We're also left with a serious case of "first movie blues," where you have to spend so much time setting everything and everyone up that things wind up feeling like an exercise in exposition, which, oddly enough, was always one of Adams' specialties. He could make exposition brilliant. (Big-screen comic book adaptations are notorious for having slow, middling first films, because of all the piddling around with origin stories. Only in the second film can they dump that baggage and really cut loose.) So the end of the film is wide open for a fine second film. Too bad Adams isn't around to write the script (or anything, for that matter). Then again, I doubt very much that a second film will ever get made.

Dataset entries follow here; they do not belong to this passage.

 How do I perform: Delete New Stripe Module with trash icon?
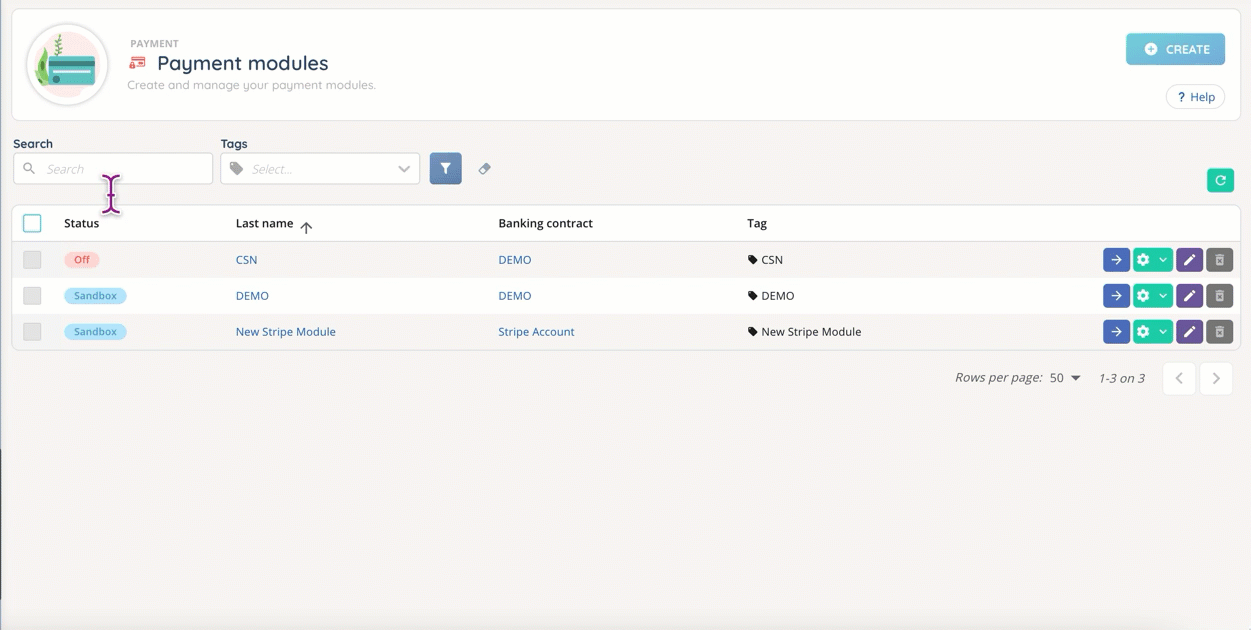click(1219, 332)
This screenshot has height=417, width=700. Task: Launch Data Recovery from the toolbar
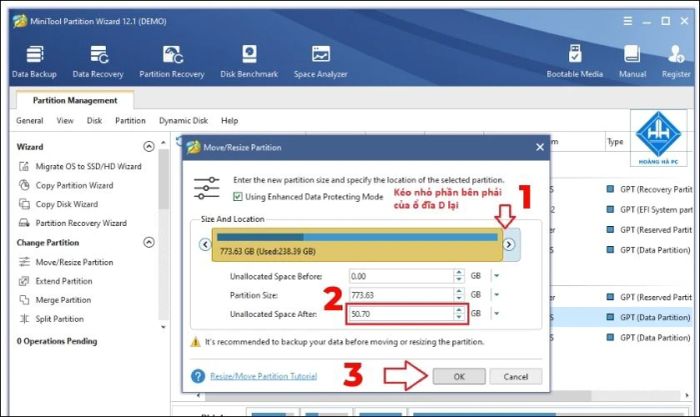coord(98,62)
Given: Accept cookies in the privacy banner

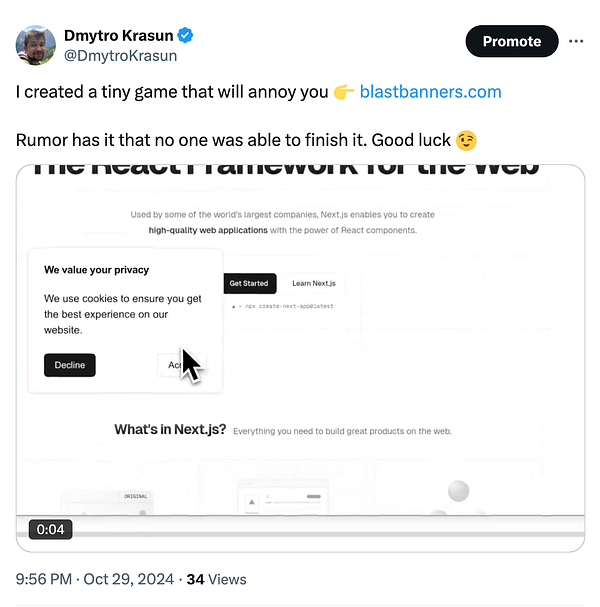Looking at the screenshot, I should coord(181,365).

What they got right, though, is still quite impressive. The visuals were fairly amazing. The Guide looked and sounded just like it should (although there were too few entries, if you ask me). The Vogons, their fleet, and the Vogsphere were perfect. The Heart of Gold looked great. I even liked the creative solution to the whole second head/third arm bit. Marvin was fabulous. The casting was great. Everyone looked the part, I thought, even Mos Def.
The love story that everyone rightly says feels shoe-horned in could have used some work. Okay, a lot. In previous adaptations, Arthur always came off as being slightly disinterested but horny. And here he's madly in love, even though the two of them only have about two real moments alone. So that side of things never really has a chance to take on any emotional honesty. (Although, to be fair, it's hard to
not fall in love with Zooey Deschanel...)

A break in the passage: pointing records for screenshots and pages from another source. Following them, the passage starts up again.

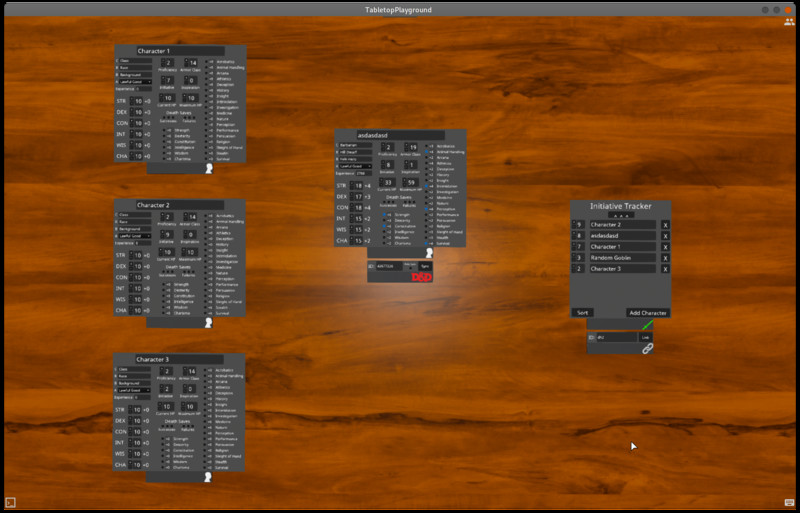800x513 pixels.
Task: Remove Random Goblin with its X button
Action: tap(665, 258)
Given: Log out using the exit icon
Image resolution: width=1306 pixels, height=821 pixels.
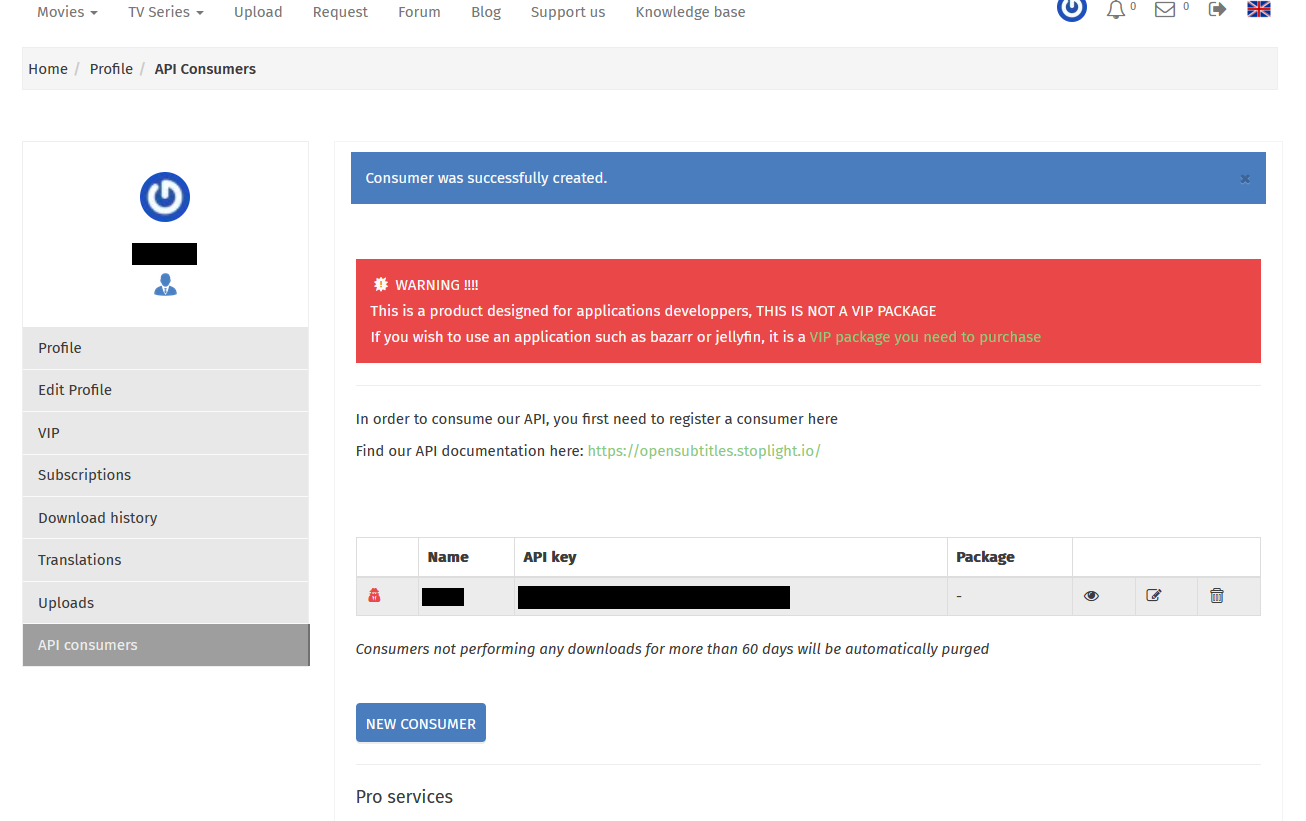Looking at the screenshot, I should tap(1216, 9).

In all fairness, what we got was really a kids movie. It was simple, broad, and not particularly deep. I think we can lay the results here, mixed as they are, at the feet of Disney and the directors. I think there was most likely a push to simplify things, to make it more commercial, more "accessible," and the directors, being first-timers, didn't have the clout or the desire to push back. HHG needs to feel manic and overstuffed and this just wasn't.
All in all, it's a very mixed bag, which is sad, but not too sad. Film isn't a writer's medium anyway. So maybe the upshot of all this will be that more people will go back to the source material(s) and experience Adams in his unfiltered glory.
In the end, the film's failure to hit the right tone isn't much of a surprise. That we got a halfway decent film is.